§ **GIVEN TASK A**
According to the thread on implied volatility in Matlab, which version of Matlab is being used?
━━━ GIVEN PASSAGE
Implied Volatility in Matlab

I'm trying to calculate the implied volatility using the Black-Scholes formula in Matlab (2012b), but somehow have problems with some strike prices.
For instance blsimpv(1558,1440,0.0024,(1/12),116.4) will return NaN.
I thought it probably would be some problem with the function and therefore searched the internet for some other matlab scripts and customized it to my custom needs, but unfortunately I'm still not able to return a valid implied volatility.
function sigma=impvol(C,S,K,r,T)
%F=S*exp((r).*T);
%G=C.*exp(r.*T);
%alpha=log(F./K)./sqrt(T);
%beta=0.5*sqrt(T);
%a=beta.*(F+K);
%b=sqrt(2*pi)*(0.5*(F-K)-G);
%c=alpha.*(F-K);
%disc=max(0,b.^2-4*a.*c);
%sigma0=(-b+sqrt(disc))./(2*a);
i=-1000;
while i<=5000
sigma0=i/1000;
sigma=NewtonMethod(sigma0);
if sigma<=10 && sigma>=-10
fprintf('This is sigma %f',sigma)
end
i=i+1;
end
end
function s1=NewtonMethod(s0)
s1=s0;
count=0;
f=#(x) call(S,K,r,x,T)-C;
fprime=#(x) call_vega(S,K,r,x,T);
max_count=1e4;
while max(abs(f(s1)))>1e-7 && count<max_count
count=count+1;
s0=s1;
s1=s0-f(s0)./fprime(s0);
end
end
end
function d=d1(S,K,r,sigma,T)
d=(log(S./K)+(r+sigma.^2*0.5).*(T))./(sigma.*sqrt(T));
end
function d=d2(S,K,r,sigma,T)
d=(log(S./K)+(r-sigma.^2*0.5).*(T))./(sigma.*sqrt(T));
end
function p=Phi(x)
p=0.5*(1.+erf(x/sqrt(2)));
end
function p=PhiPrime(x)
p=exp(-0.5*x.^2)/sqrt(2*pi);
end
function c=call(S,K,r,sigma,T)
c=S.*Phi(d1(S,K,r,sigma,T))-K.*exp(-r.*(T)).*Phi(d2(S,K,r,sigma,T));
end
function v=call_vega(S,K,r,sigma,T)
v=S.*PhiPrime(d1(S,K,r,sigma,T)).*sqrt(T);
end
Running impvol(116.4,1558,1440,0.0024,(1/12)) will however unfortunately return the value 'Inf'. There somehow is a problem with the Newton-Rhapson method not converging but I am kind of clueless how to solve this. Does anyone know how to solve this problem or know some other way how to calculate the implied volatility?
Thank u in advance already for your help!
Kind regards,
Henk
I would definitely suggest this code: Fast Matrixwise Black-Scholes Implied Volatility
It is able to compute the entire surface in one shot and - my experience - I found it much more reliable than blsimpv() or impvol() which are other functions implemented in matlab.
━━━━━━
━━━ EXTRACTED MATERIAL
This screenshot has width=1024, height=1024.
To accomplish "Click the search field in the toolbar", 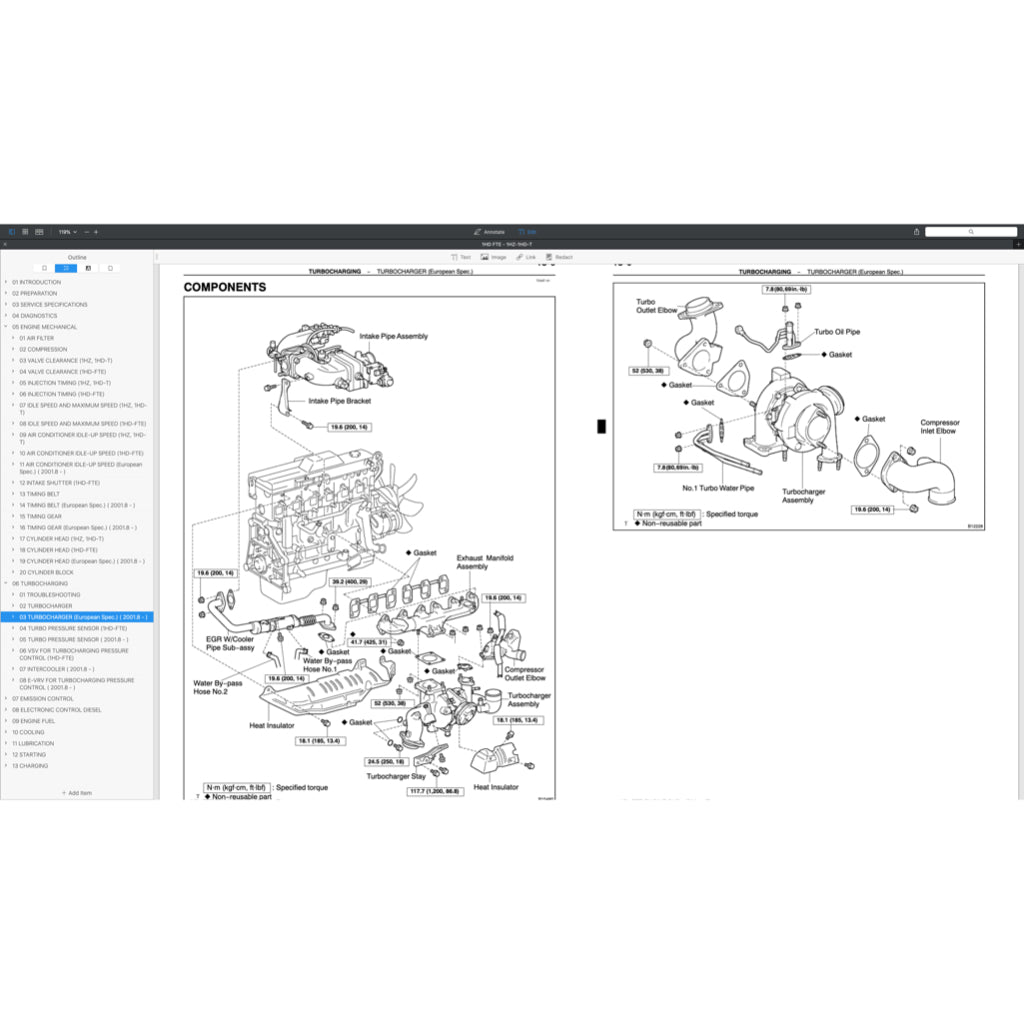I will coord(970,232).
━━━━━━
━━━ EXTRACTED MATERIAL
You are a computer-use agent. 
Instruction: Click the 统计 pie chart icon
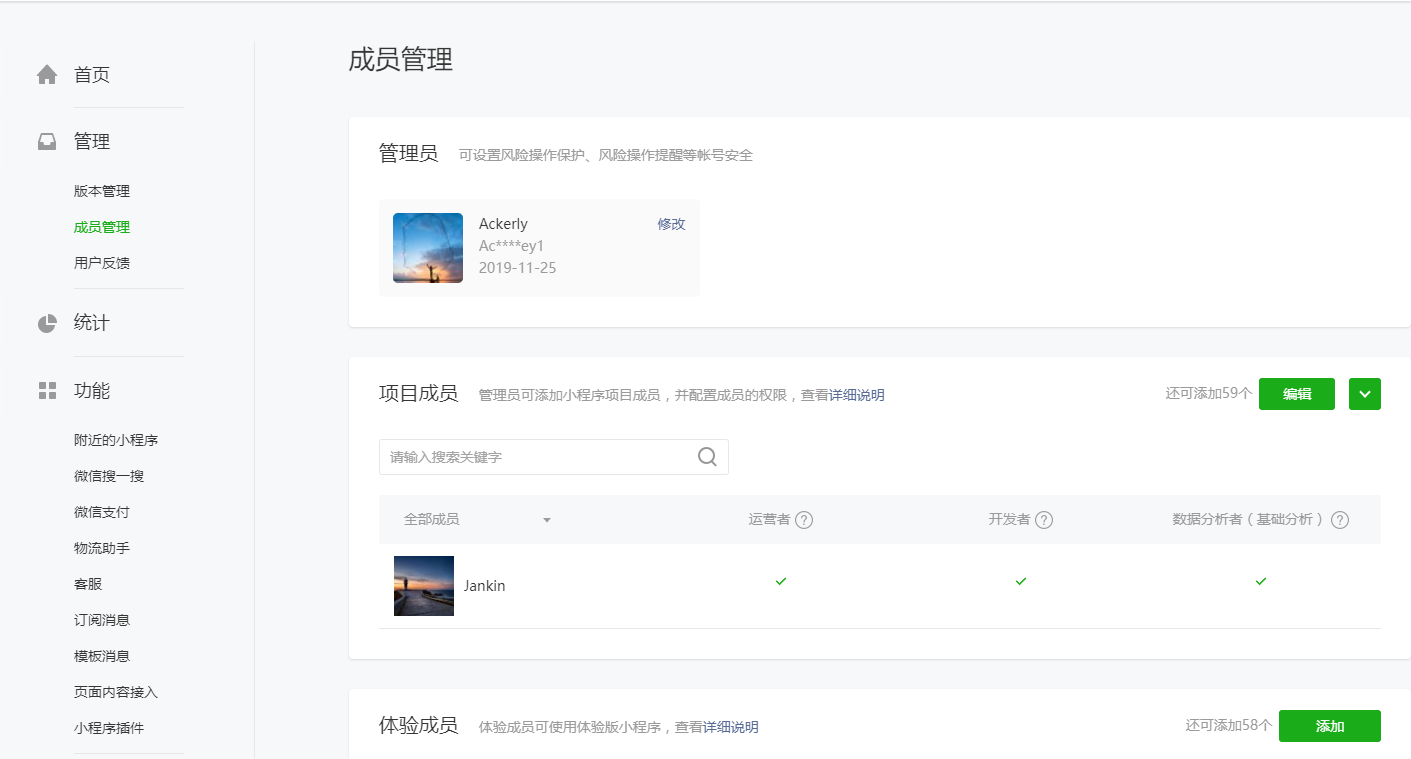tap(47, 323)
━━━━━━
━━━ EXTRACTED MATERIAL
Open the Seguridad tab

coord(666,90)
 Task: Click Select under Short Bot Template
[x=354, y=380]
━━━━━━
§ **GIVEN TASK B**
Put the lines of the records into a numbered list, starting at the line that contains "You are a computer-use agent." and ending at the line that contains "tap(47, 323)", with both of those lines included. Omit blank lines and leave the pictures out of the answer.

§ **CORRECT ANSWER A**
Matlab 2012b

§ **CORRECT ANSWER B**
1. You are a computer-use agent. 
2. Instruction: Click the 统计 pie chart icon
3. tap(47, 323)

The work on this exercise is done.